A Proposal: Neural Generation of Novel Procedural Shape Programs from 3D Mesh Data

Shuyuan Zhang

September 2024

Motivation

Procedural modeling is a powerful tool for generating complex 3D shapes through manipulating a limited number of parameters, yet creating the procedural programs is a challenging task. There exists various work in the Inverse Procedural Modeling domain that rely on existing shape programs to achieve automatic inference on shape parameters, however, few work had focused on solving the problem of generating novel shape programs from scratch.

The furthest goal for such a field of study can be abstracted as follows: given user requests in arbitrary form, an ideal solution should be able to generate a procedural program that can produce the desired 3D shape, at the same time exposing parameters that are easy to manipulate for the user.

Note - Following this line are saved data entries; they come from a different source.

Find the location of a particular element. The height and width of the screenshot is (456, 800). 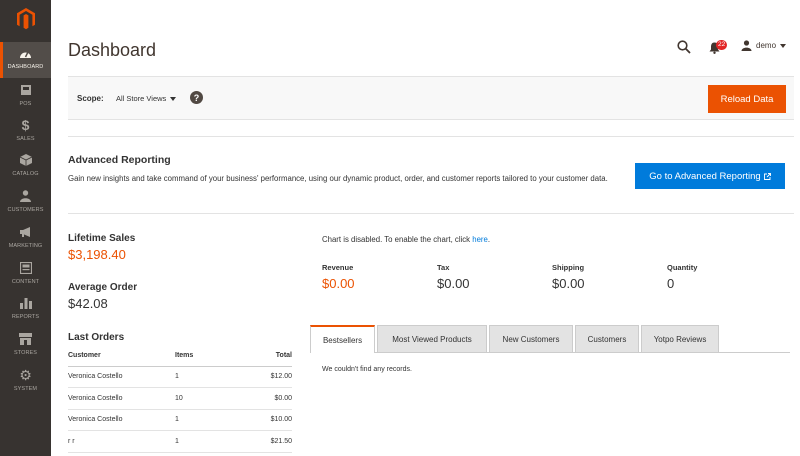

scope-switcher: All Store Views is located at coordinates (146, 98).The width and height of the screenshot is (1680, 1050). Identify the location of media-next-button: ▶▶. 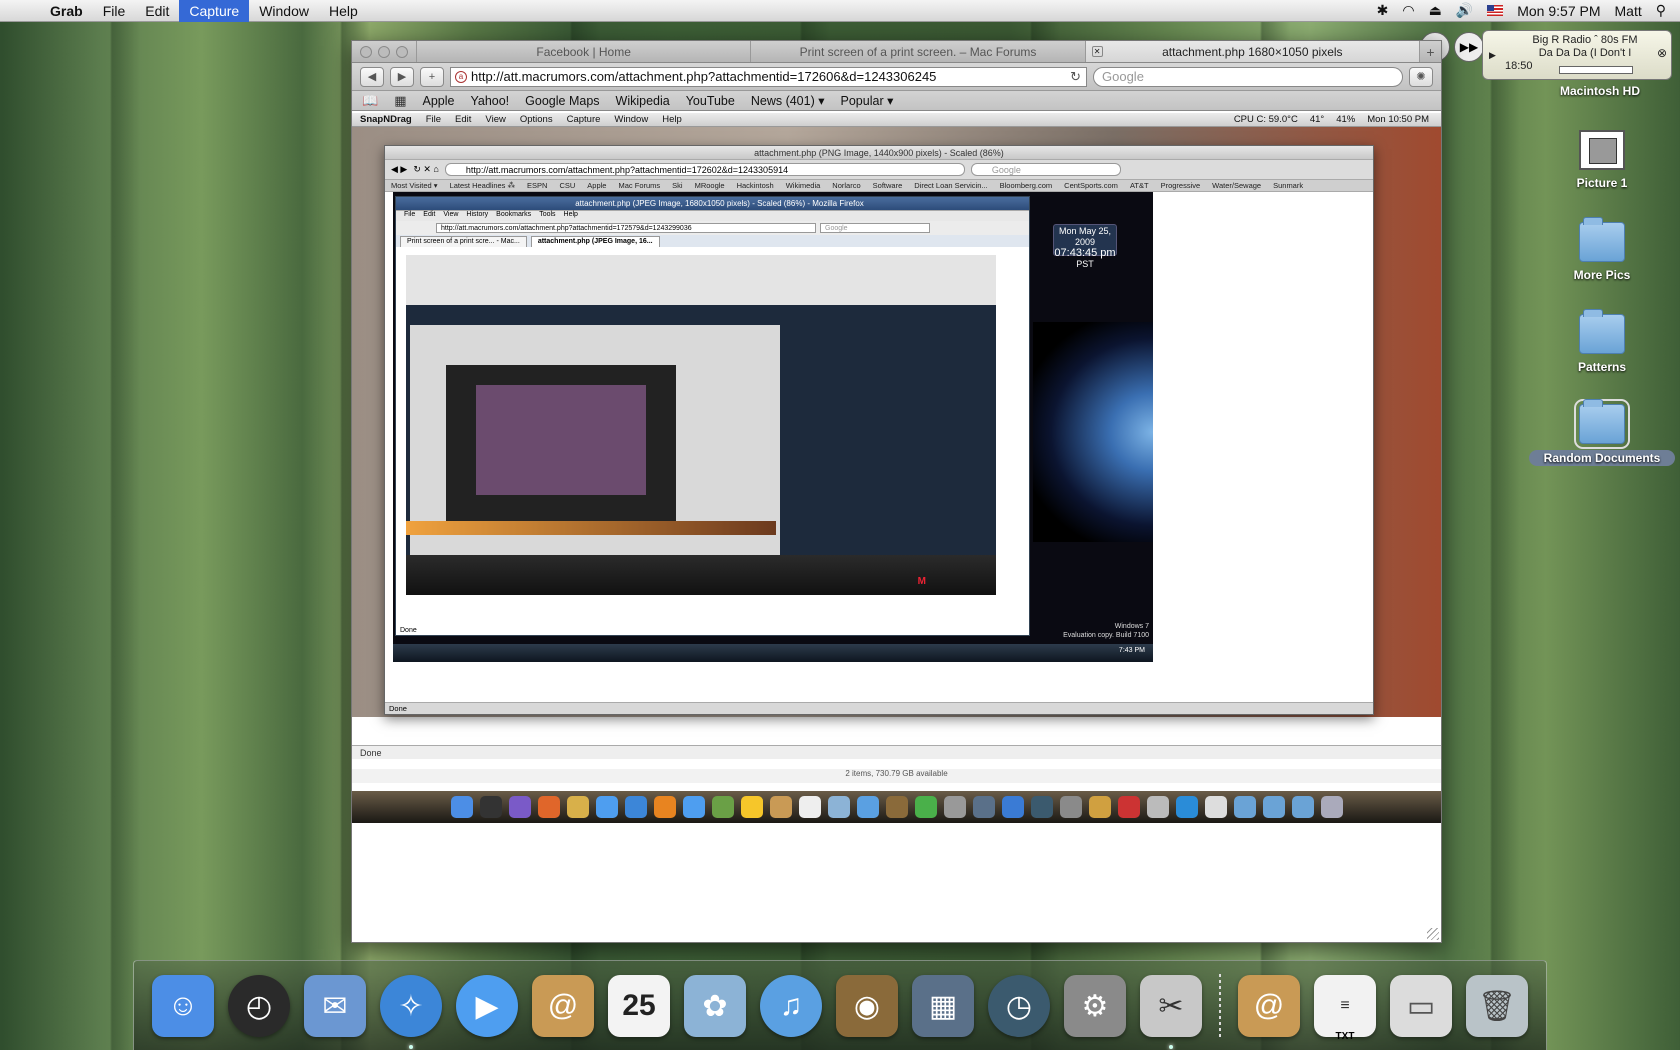
(1469, 47).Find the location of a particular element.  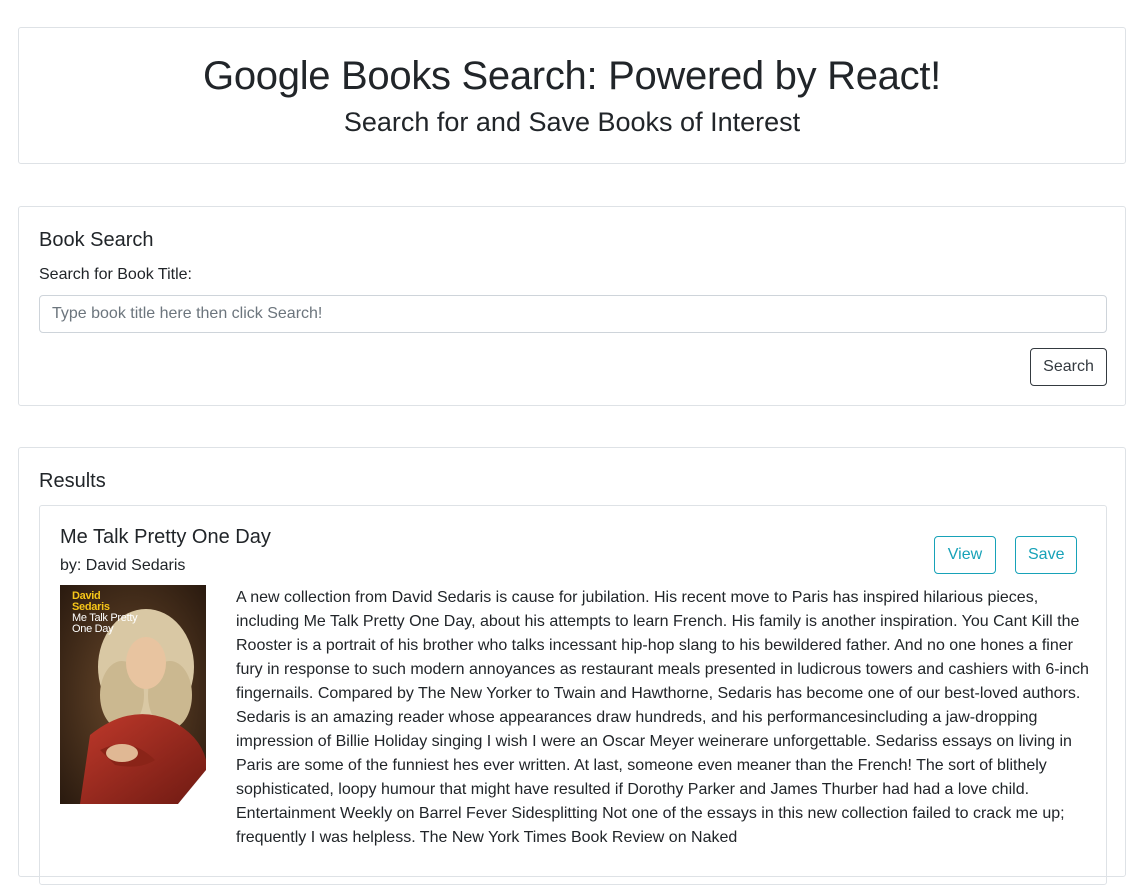

book-author: by: David Sedaris is located at coordinates (123, 566).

We may consider a gradual process of decomposing the grand goal into smaller, more manageable sub-tasks as the following: (visualized in figure 1)

Steps in re-formulating the novel shape program synthesis task visualized.

This proposal attempts to tackle the second step back mentioned above, which is generating novel procedural shape programs from 3D mesh data.

Inference process visualized.

Method Overview

The proposed method has a straight-forward inference process (visualized in figure 2): given a 3D mesh as input, we employ a state-of-the-art mesh encoder to produce a feature embedding, and a text-generation decoder network trained on gathered data will produce a shape program as executable program code that can reproduce the input mesh, finally with proper refactoring, we end up with a new procedural shape program that include the original input mesh as one of its output variations.

Data preparation and training process visualized.

In terms of data preparation and training, we take high level inspiration from the work on diffusion models from , which creates training data through disturbing an original piece of data entry. As visualized in figure 3, given an arbitrary procedural shape program, we create disturbed training data in two ways:

Prompting LLMs to perturb shape programs.
A simple LLM-based perturb algorithm with feedback loops and potentials to extend.

The rest of the data preparation and training process is also visualized in figure 3: we execute the shape programs in shape engine to obtain corresponding mesh, and we encode them with the same mesh encoder we will use in inference to obtain mesh embeddings. Pairing the generated feature embedding and the shape program, we now have a dataset for training the decoder network.

Note that properly exposed parameters are a necessary part of a procedural model, thus, in the first step above we may record a new set of data (of shape programs with exposed parameters and corresponding programs with embedded parameter values) for training a Shape Program Refactoring model, which in its essence will be another decoder model.

Related Work

OpenSCAD is a popular open-source software for creating 3D models (especially procedural ones) from code. Previously, we have used Blender’s library on creating DAG-based procedural shape programs, however, we need to use another open-source library for converting Python codes into Blender’s geometry node system, which adds complexity both to the process and to the grammar the decoder needs to learn.

There exists a wide range of choices for mesh encoders, such as PointNet++ and MeshCNN . In terms of decoder networks for text generation, LLMs like GPT-4 or LLaMA are natural choices, however, since at least some fine-tuning is needed for these models and the cost will not be negligible, we may start with a similar but simpler architecture, such as a Transformer-based decoder.

Discussions

The lack of optimization in the process yields its own pros and cons: it is now easy to migrate the how pipeline to 2D image data as input, but there is chance that we cannot explicitly control the quality of generated shape programs. This can serve as a fallback option, in case the performance of the single-pass decoder network suffers, and when migrating to 2D, as mentioned previously, there are work-arounds for 3D mesh-based constraints. In fact, in the earliest versions of this proposal, a purely text-based and prompting-based solution with visual LMs was involved, but with the risk of a never-converging optimization loop. This proposal is thus open to more discussions.